En aquellos días, el Señor dijo a Josué: “Hoy os he despojado del oprobio de Egipto.” Los israelitas acamparon en Guilgal y celebraron la Pascua al atardecer del día catorce del mes, en la estepa de Jericó. El día siguiente a la Pascua, ese mismo día, comieron del fruto de la tierra: panes ázimos y espigas fritas. Cuando comenzaron a comer del fruto de la tierra, cesó el maná. Los israelitas ya no tuvieron maná, sino que aquel año comieron de la cosecha de la tierra de Canaán. (Josué 5, 9a. 10-12)

Muerto Moisés, antes de entrar a la Tierra Prometida, Dios elige a Josué (cuyo nombre significa “Dios salva”) para proseguir y llevar a término la misión de conducir al pueblo hasta las tierras de Canaán. En adelante el interlocutor de Dios será este joven guerrero de quién se había dicho en Éxodo 33,11 que “no se apartaba del interior de la Tienda” [lugar del encuentro con Dios].  Y a quien Yahvé le promete: “Como estuve con Moisés, estaré contigo. No te abandonaré. Sé firme y valiente. Pasa con el pueblo el Jordán hacia esa tierra que pienso darles” (Jos 1, 1-9). Dios siempre se vale de seres humanos concretos para llevar a cabo sus obras. Pasan uno y llegan otros. La historia de la salvación no se detiene.

El libro de Josué nos ofrece una “historia teologizada” de la conquista de la tierra. “Es un relato que se apoya en la historia para construir un discurso teológico cuyo fin es transmitir un mensaje sobre la acción de Dios en los hechos históricos”. Con “historia teologizada” queremos decir que el autor pretende mostrar que es Dios quien entrega la tierra a los israelitas. Es Yahvé el protagonista de esta historia. La tierra es un don, un regalo de Dios.  En otras palabras, los autores del libro de Josué, con los “datos” históricos que tienen en sus manos, escriben una confesión de fe en Yahvé resaltando dos elementos: es un Dios liberador y un Dios que da una tierra para la realización del ser humano.
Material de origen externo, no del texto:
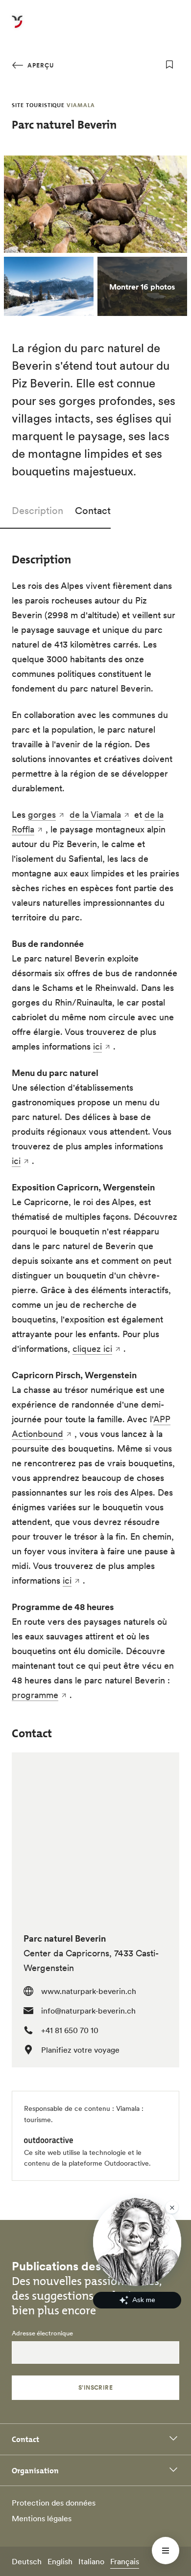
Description (37, 510)
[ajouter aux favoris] (169, 64)
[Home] (17, 27)
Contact (93, 510)
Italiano (91, 2561)
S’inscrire (95, 2387)
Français (124, 2561)
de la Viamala (95, 814)
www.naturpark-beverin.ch (88, 1991)
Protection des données (54, 2503)
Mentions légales (42, 2518)
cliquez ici (92, 1348)
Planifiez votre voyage (80, 2050)
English (60, 2561)
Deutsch (27, 2561)
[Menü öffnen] (165, 2550)
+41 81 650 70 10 (69, 2030)
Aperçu (39, 65)
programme (35, 1695)
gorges (42, 814)
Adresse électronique (42, 2333)
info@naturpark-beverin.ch (88, 2011)
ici (97, 1046)
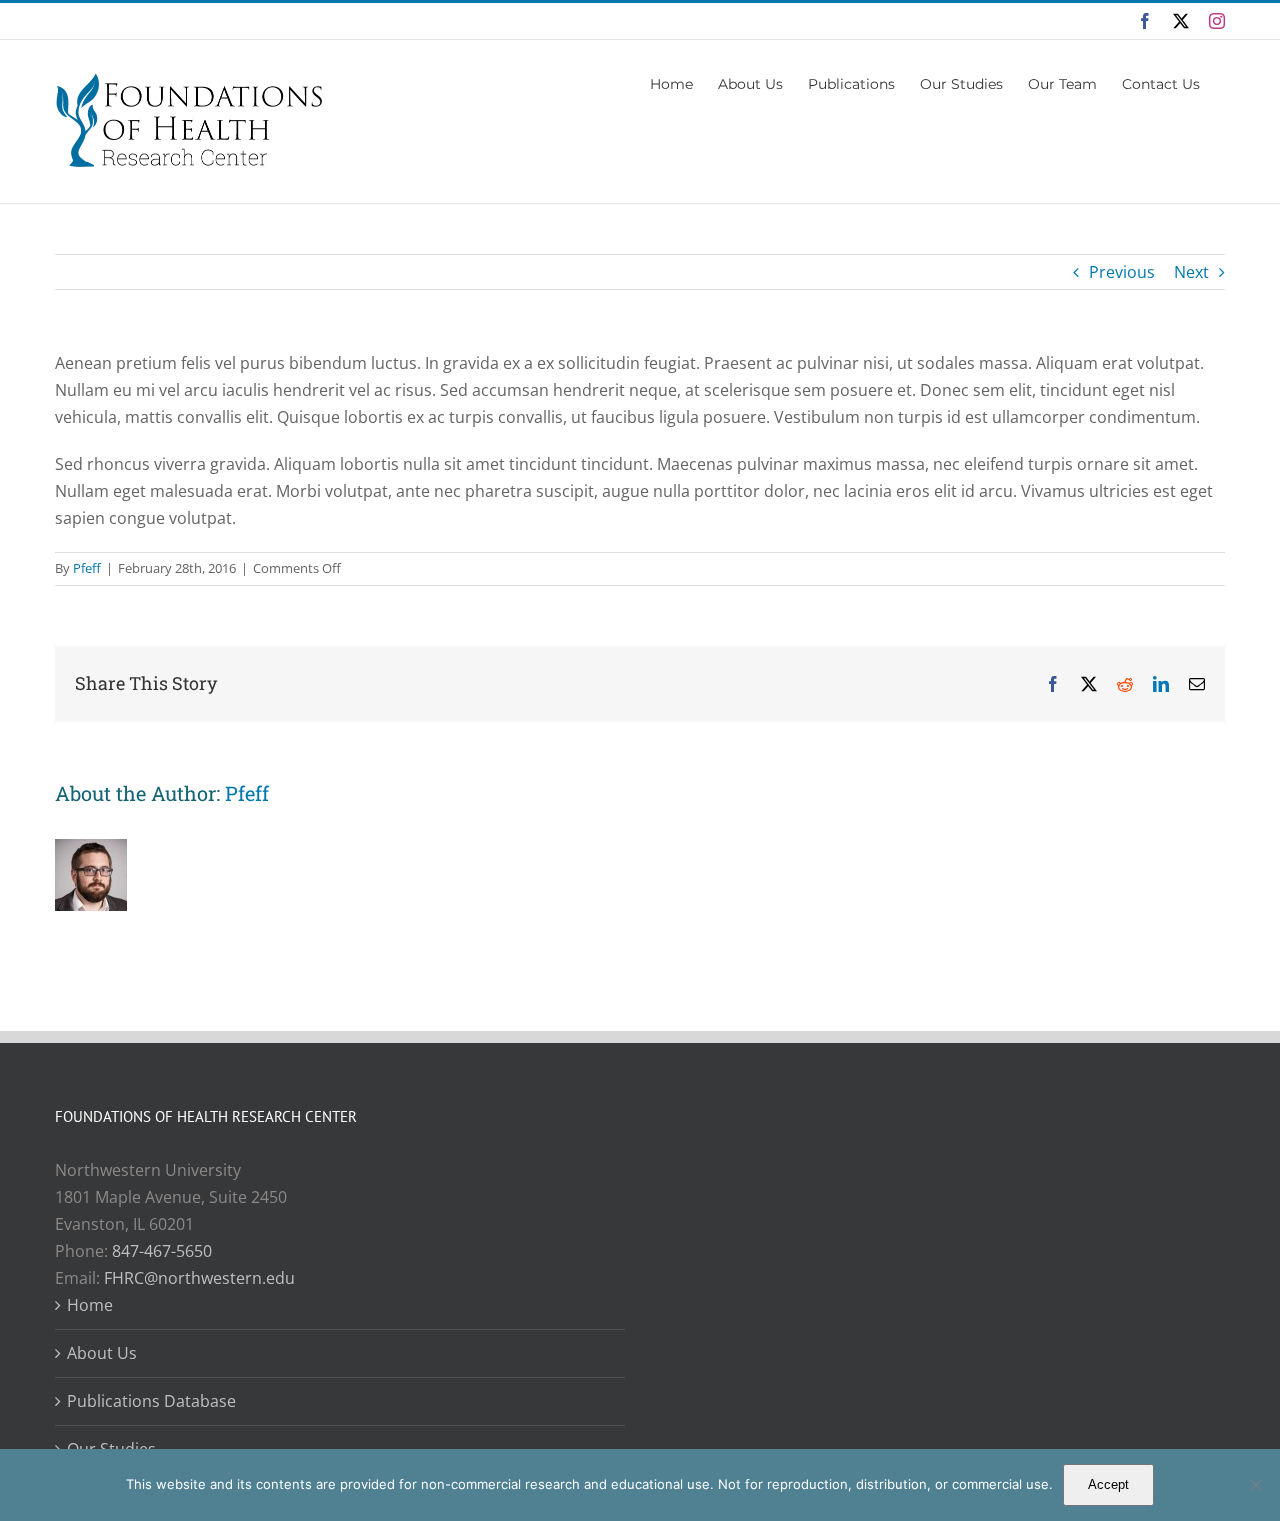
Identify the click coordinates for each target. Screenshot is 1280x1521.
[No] (1255, 1485)
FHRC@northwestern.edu (199, 1278)
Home (90, 1305)
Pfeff (87, 568)
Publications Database (151, 1401)
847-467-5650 (162, 1251)
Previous (1122, 272)
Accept (1108, 1484)
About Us (102, 1353)
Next (1191, 272)
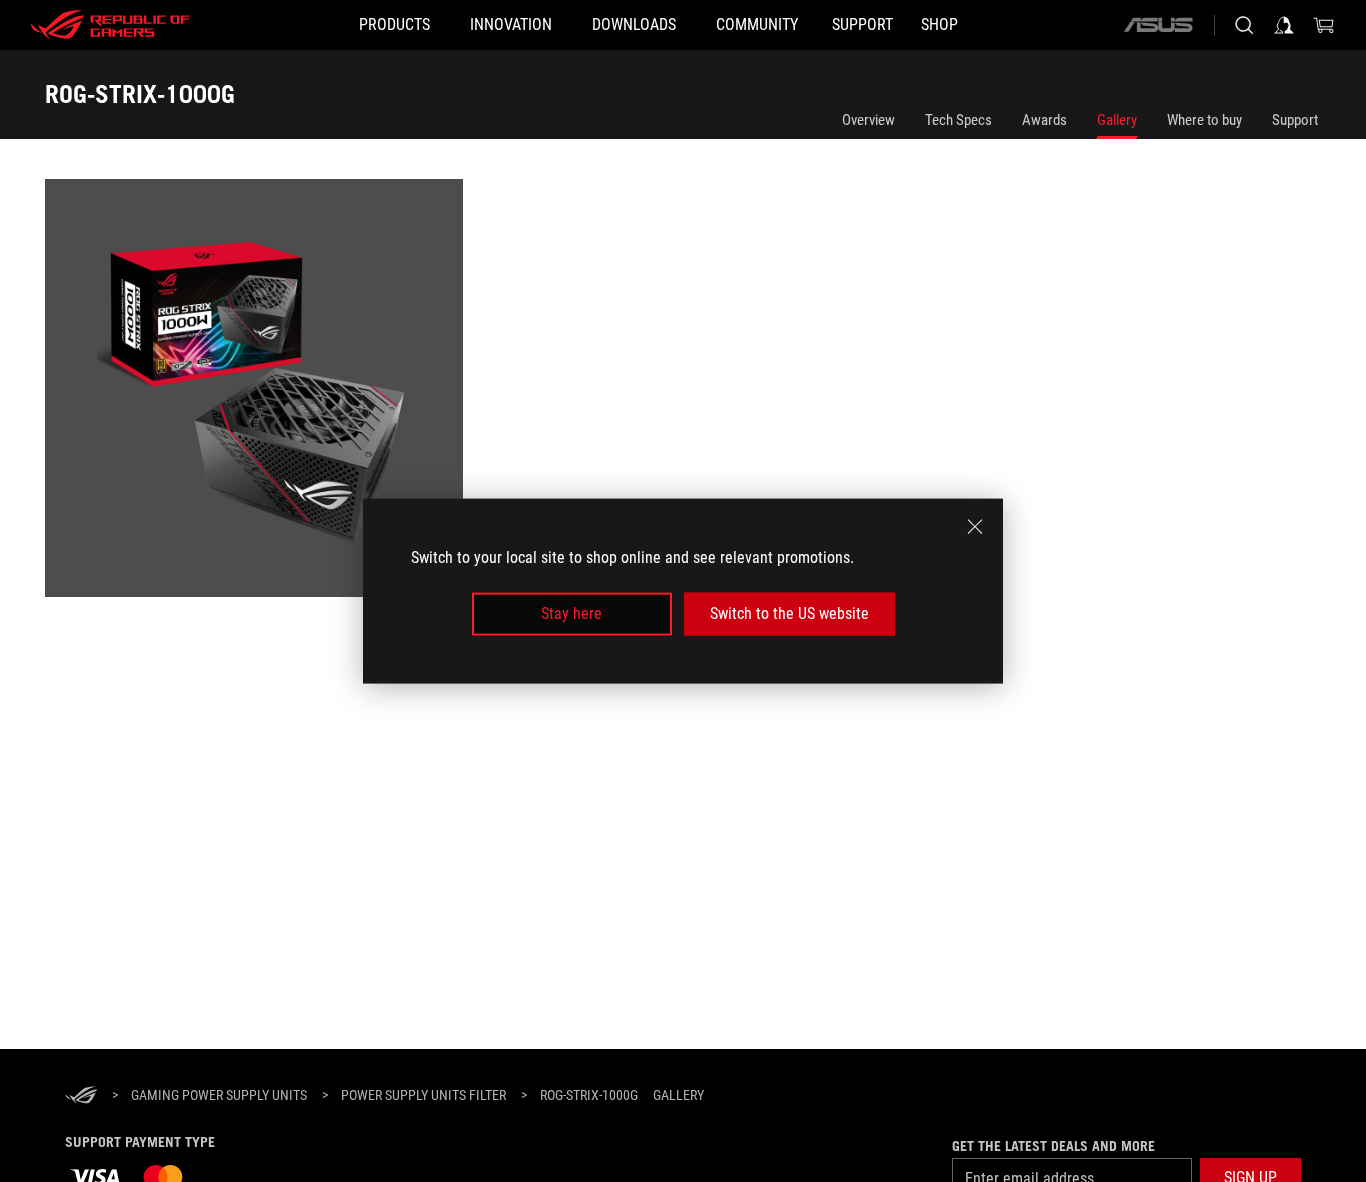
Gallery (1117, 120)
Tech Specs (958, 120)
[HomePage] (81, 1096)
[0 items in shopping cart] (1324, 25)
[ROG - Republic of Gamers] (110, 25)
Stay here (571, 613)
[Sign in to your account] (1284, 25)
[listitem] (257, 391)
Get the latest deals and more (1053, 1146)
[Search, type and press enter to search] (1244, 25)
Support (1295, 120)
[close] (975, 527)
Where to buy (1204, 120)
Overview (868, 120)
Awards (1044, 120)
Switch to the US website (789, 613)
Insisto, el libro de Josué no es un libro de historia propiamente dicho, es una narración para consolidar la fe de los israelitas en su Dios salvador.

La narración comienza con el ingreso del pueblo de Israel en la Tierra Prometida (Canaán) y termina con el reparto de la tierra y asentamiento de las tribus en ese territorio. En la antigüedad, y por lo tanto también en el pensamiento bíblico, un pueblo alcanzaba su plena constitución cuando se hacía poseedor de una tierra donde pudiera establecerse. Al conquistar la Tierra Prometida, Israel pasa de ser una suma de tribus a un pueblo plenamente constituido.

En el texto que se nos ofrece hoy destacan dos elementos: la celebración de la Pascua y la fiesta de los Ázimos en los campos de Jericó (en un lugar llamado Guilgal, que podría significar “montón de piedra”, “piedra redonda” o “colina redonda”, lo que da la idea de un lugar de culto) y el cese de la caída del maná debido a que ya poseen una tierra que pueden cultivar para su propio sustento. La fiesta de los Ázimos, que celebra la siega del trigo, prolonga, en cierta manera, la Pascua durante una semana. Esta idea, la de prolongar una fiesta durante toda una semana, será recogida por la liturgia cristiana, llamándola “Octava”. Así tendremos “Octava de Pascua” y “Octava de Navidad”.

Insisto en la afirmación “comieron del fruto de la tierra” porque me parece de cierta importancia. Durante la travesía por el desierto, cuando el pueblo no tenía la posibilidad de obtener frutos de la tierra, tanto por la calidad del suelo como por “ir de paso”, Dios le da “pan del cielo”, el maná. Ahora que poseen una tierra buena, “que mana leche y miel”, cultivable, es el mismo pueblo que debe diligenciar sus frutos. Al tener acceso a los productos de la tierra, el maná desaparece. Dios solo interviene en momentos extraordinarios, en la vida ordinaria es el mismo hombre quien debe diligenciarse su propio pan. El maná queda sustituido por los frutos de la tierra. Los frutos de la tierra son una realidad nueva que desplaza el antiguo maná, así como la posesión de la tierra deja atrás la vida errante. Pero esto no quiere decir que ya Dios no está presente en medio de su pueblo, lo sigue estando en su divina providencia y en la bondad de la tierra. Al fin y al cabo, la tierra es un regalo suyo.